**Selected text**
# *new* Fenix HL25 headlamp,three AAA batteries,max 280 lumens.



## colight (Oct 21, 2014)

Fenix release a new headlamp HL25, first headlamp that uses three AAA batteries,max 280 lumens.


----------



## kj2 (Oct 21, 2014)

Looks good  but battery choice..
That cadet grey color is real nice. Not your standard anodizing color.


----------



## colight (Oct 21, 2014)

kj2 said:


> Looks good  but battery choice..



how do you think fo the AAA batteries


----------



## Labrador72 (Oct 21, 2014)

Wow, this one looks really interesting. If it's AAA even better. I guess runtimes won't be impressive but for me in a way it would work well as I use AAAs with my Garmin Foretrex. Any provisional release date?


----------



## kj2 (Oct 21, 2014)

colight said:


> how do you think fo the AAA batteries



Well 1x AAA is fine but 3.. Batteries always come in pairs, in the stores, so that isn't handy. They're readily available so that's a plus. 
Would have to see it and use it to know how it really turns out.


----------



## Labrador72 (Oct 21, 2014)

What I'm most worried is performance with AA/AAA lithiums. My HL30 still has its low "on steroids" after using it with same pair of lithium AAs for months...
For obvious reasons such as reduced weight, longer runtimes, better performance in harsh conditions ecc. people using lights for outdoors recreational activities definitely want to be able to use lithium AA/AAA batteries without losing modes!
It's not something so hard to understand, is it? I hope Fenix get it too at last!


----------



## kj2 (Oct 21, 2014)

Labrador72 said:


> What I'm most worried is performance with AA/AAA lithiums. My HL30 still has its low "on steroids" after using it with same pair of lithium AAs for months...

**Given material**
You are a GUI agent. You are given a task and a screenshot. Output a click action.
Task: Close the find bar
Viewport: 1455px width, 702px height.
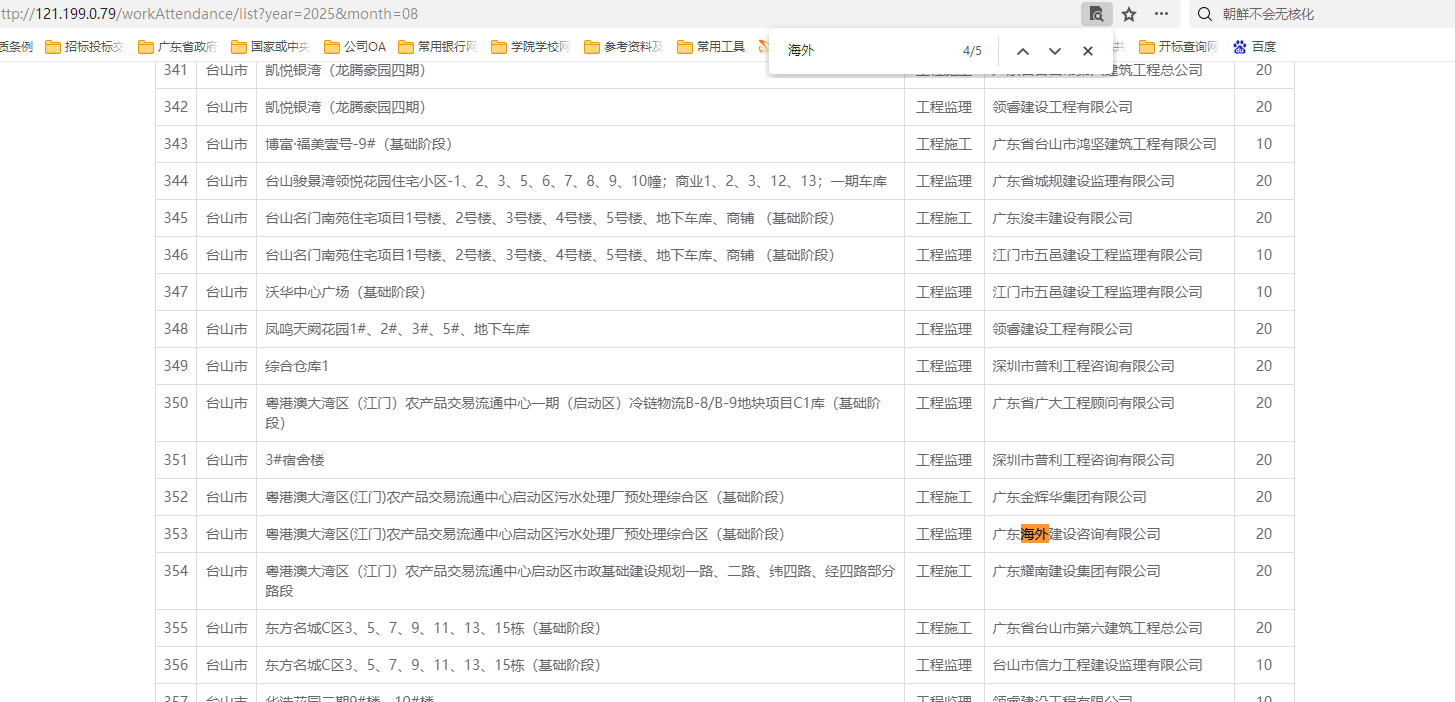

**Given instruction A**
Answer these from the Fenix HL25 thread:
(i) What maximum output does the first post give for the headlamp?
(ii) Which device does Labrador72 already power with AAA batteries?
(iii) What color does kj2 call "real nice"?
**Given instruction B**
Please carry on the Fenix HL25 thread from the point where it stops.

**Exercise response A**
(i) 280 lumens
(ii) A Garmin Foretrex
(iii) Cadet grey

**Exercise response B**
> For obvious reasons such as reduced weight, longer runtimes, better performance in harsh conditions ecc. people using lights for outdoors recreational activities definitely want to be able to use lithium AA/AAA batteries without losing modes!
> It's not something so hard to understand, is it? I hope Fenix get it too at last!



And hope it doesn't flicker


----------



## Labrador72 (Oct 21, 2014)

kj2 said:


> And hope it doesn't flicker


:laughing::laughing: 

I didn't want to ask for too much but since we are there what about a nice moonlight mode?


----------



## kj2 (Oct 21, 2014)

Labrador72 said:


> :laughing::laughing:
> 
> I didn't want to ask for too much but since we are there what about a nice moonlight mode?



If I've read correctly in Selfbuilt's LD60 review, Fenix can't add a firefly mode because their circuity is to efficient.
Adding a Firefly-mode will end-up in flickering. I wonder how ZL or ArmyTek has that 'problem' solved.
Correct me if I'm wrong pls.


----------



## Labrador72 (Oct 21, 2014)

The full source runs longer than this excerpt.